§ The problem
Find every line in the records that contains the word "height", and copy each of those lines in full.

Data on locating visible targets:
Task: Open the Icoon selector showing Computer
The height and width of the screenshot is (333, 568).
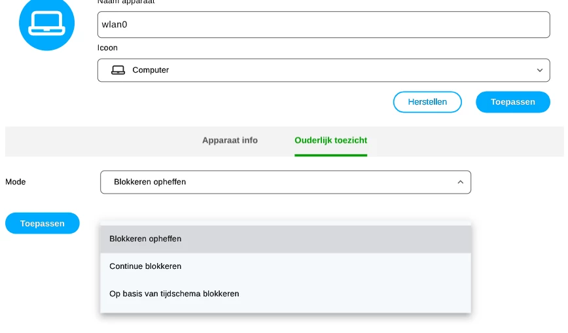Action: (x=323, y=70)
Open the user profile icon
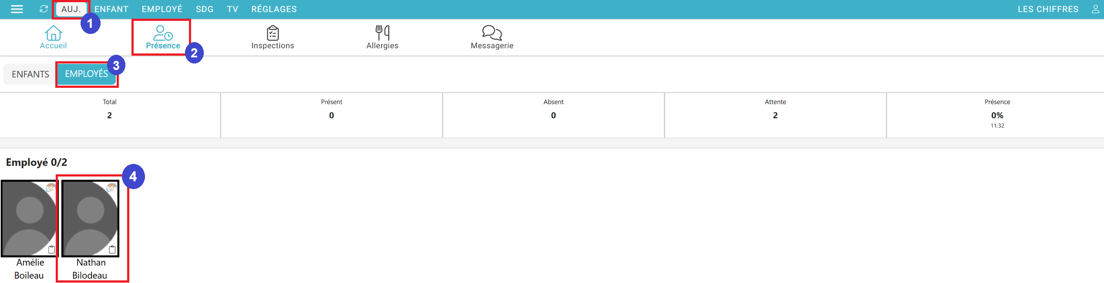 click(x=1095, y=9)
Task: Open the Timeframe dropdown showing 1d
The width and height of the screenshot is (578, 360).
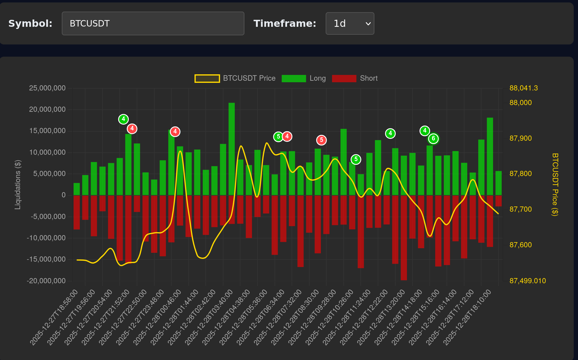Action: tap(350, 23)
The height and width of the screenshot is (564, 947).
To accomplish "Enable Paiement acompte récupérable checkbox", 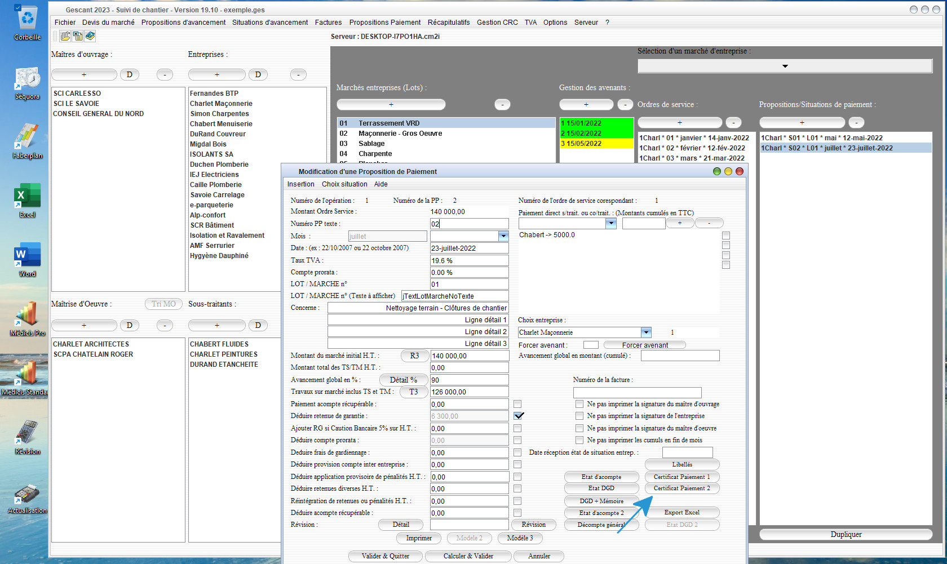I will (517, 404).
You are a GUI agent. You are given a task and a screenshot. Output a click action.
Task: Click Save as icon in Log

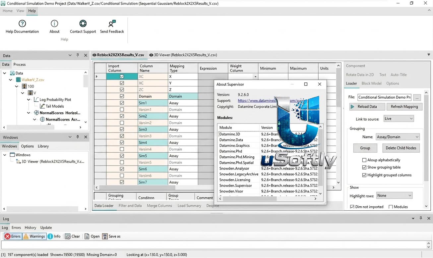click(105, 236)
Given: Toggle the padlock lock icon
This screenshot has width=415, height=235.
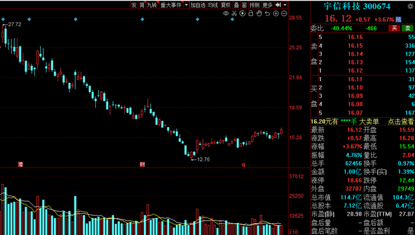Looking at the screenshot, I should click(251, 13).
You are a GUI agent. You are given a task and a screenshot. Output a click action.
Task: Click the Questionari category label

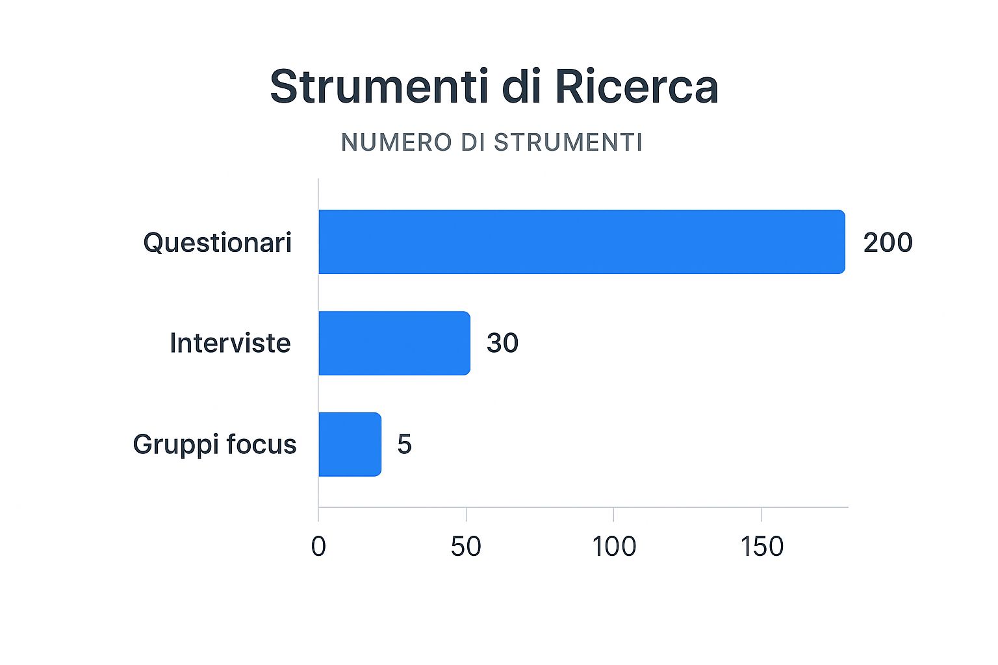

§ Task response
The height and width of the screenshot is (333, 568).
The width and height of the screenshot is (578, 360).
The height and width of the screenshot is (564, 947).
This screenshot has width=415, height=235.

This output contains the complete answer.